Tuesday, February 14, 2012

Sitting the Teams Together: Value of Co-location

If you are rolling out Agile to an organization, I recommend you consider sitting the team members together.  If you have multiple teams, I  recommend that you have these teams sit together until the achieve a base level of agile maturity that is self-sustaining.  Agile principles emphasize face-to-face communication wherever possible. The benefits of this are demonstrated best at the team level. When teams sit apart from one another, the overhead of communication and the problems that arise from a lack of easy communication are seen daily.  


My objectives in having the team members sit together in one area are to:

  • Improve Efficiency - Reduces coordination, speeds up communication
  • Create the opportunity for continuous collaboration - Provide central location for task board, information radiators and white boards
  • Foster closer working relationships – Encourages face-to-face communication, strengthens team spirit
  • Allow teams to learn from other team’s practices

If at all possible, have the product owners sit with the team.  Depending on the level of support you are getting with your agile transformation, this could be easy or tough.  In order of preference, here are the arrangements I try to make:
  1. Have Product Owner sit with the team full time
  2. If giving up an office is a blocker to having  the product owner sit with the team, reserve a seat for the product owner with the team. Product Owner should set up a schedule where they sit with the team (and the team knows when to expect him or her to be there)
  3. Move the product owner closer to the team   
  4. Move the team closer to the product owner  NOTE: For 3 and 4 above,  establish office hours with product owner so there is a set time when the team knows the product owner is available


By members of the team sitting together with access to their product owner, we hope to achieve what Alistair Cockburn describes as "Osmotic Communication" where  "questions and answers flow naturally and with surprisingly little disturbance among the team."  Sitting together as a cross-functional team, rather than being surrounded by those in the same role, will be an adjustment for some.  


A balance needs to be achieved in co-location, where team members can informally and quickly resolve questions and get into sync with each other, but also where team members have concentrated focus time to execute their work effectively.  If possible, providing a private team room, in addition to co-located team space.
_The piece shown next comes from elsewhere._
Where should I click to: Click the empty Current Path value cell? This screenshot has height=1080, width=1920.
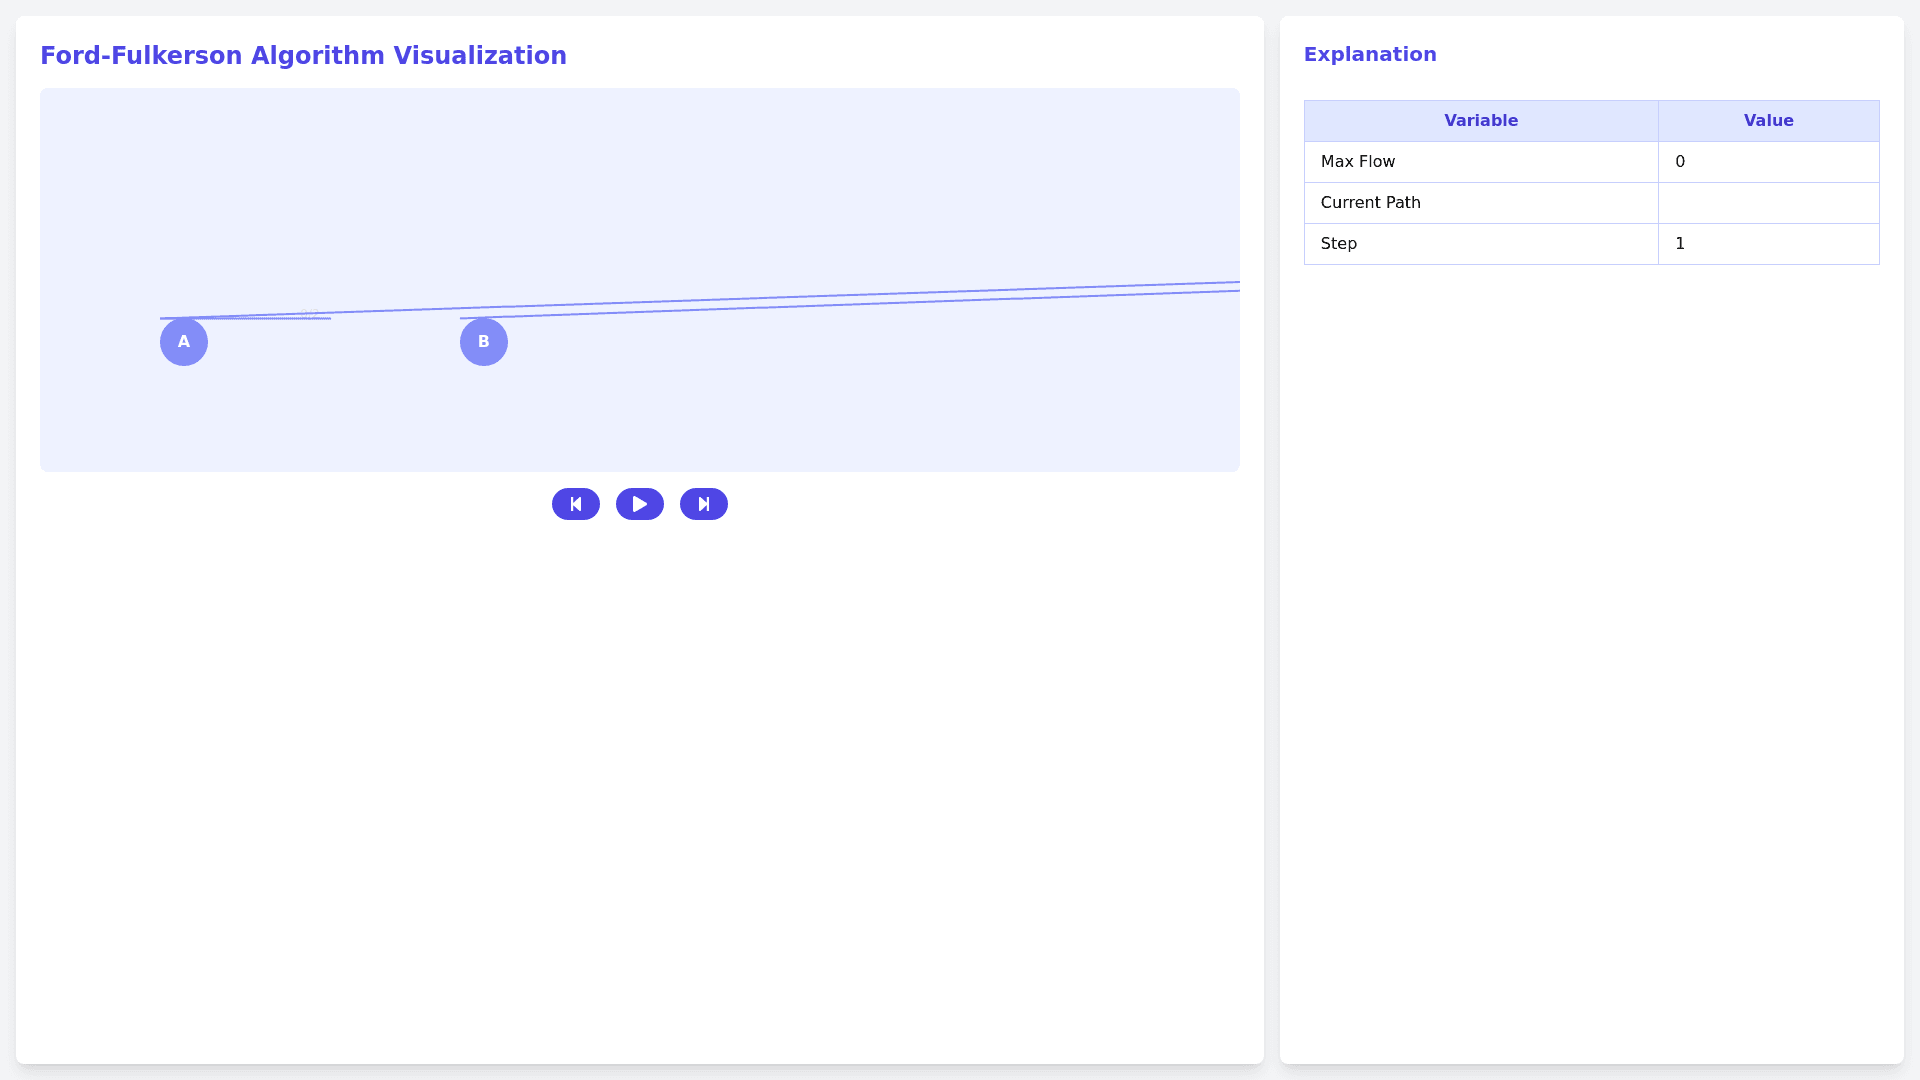click(1768, 203)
This team room is often used to hold the daily stand up, display information that is valuable to team members to do their job well (also know as Information Radiators), be a place to do more focused activities, and a space for private conversations.

In the spirit of self-governing teams, I look for each team to design the collaborative space and team room to maximize productivity.  There are lots of ideas and examples on how to do this, so I encourage teams to be creative.  I encourage teams to do a bit of research on visual management and team rooms to determine what will work best for them.


To maximize benefits of co-location and reduce any drawbacks, teams should consider updating their working agreement with good habits for sitting together.  The goal setting up setting up a working agreement is to be: "focused on amplifying desired patterns of behavior" and "aimed at helping the team achieve their task and team-work goals."   Perhaps, some teams will implement core hours to protect the team from distractions, desk flags to indicate when someone shouldn't be disturbed, or find ways to increase knowlege creation, collaboration, and shared understanding through the concept of "Ba".  



If you work in a distributed team, there are other ways to keep the team connected and minimize lags in communication and collaboration, but that is a topic for a future post.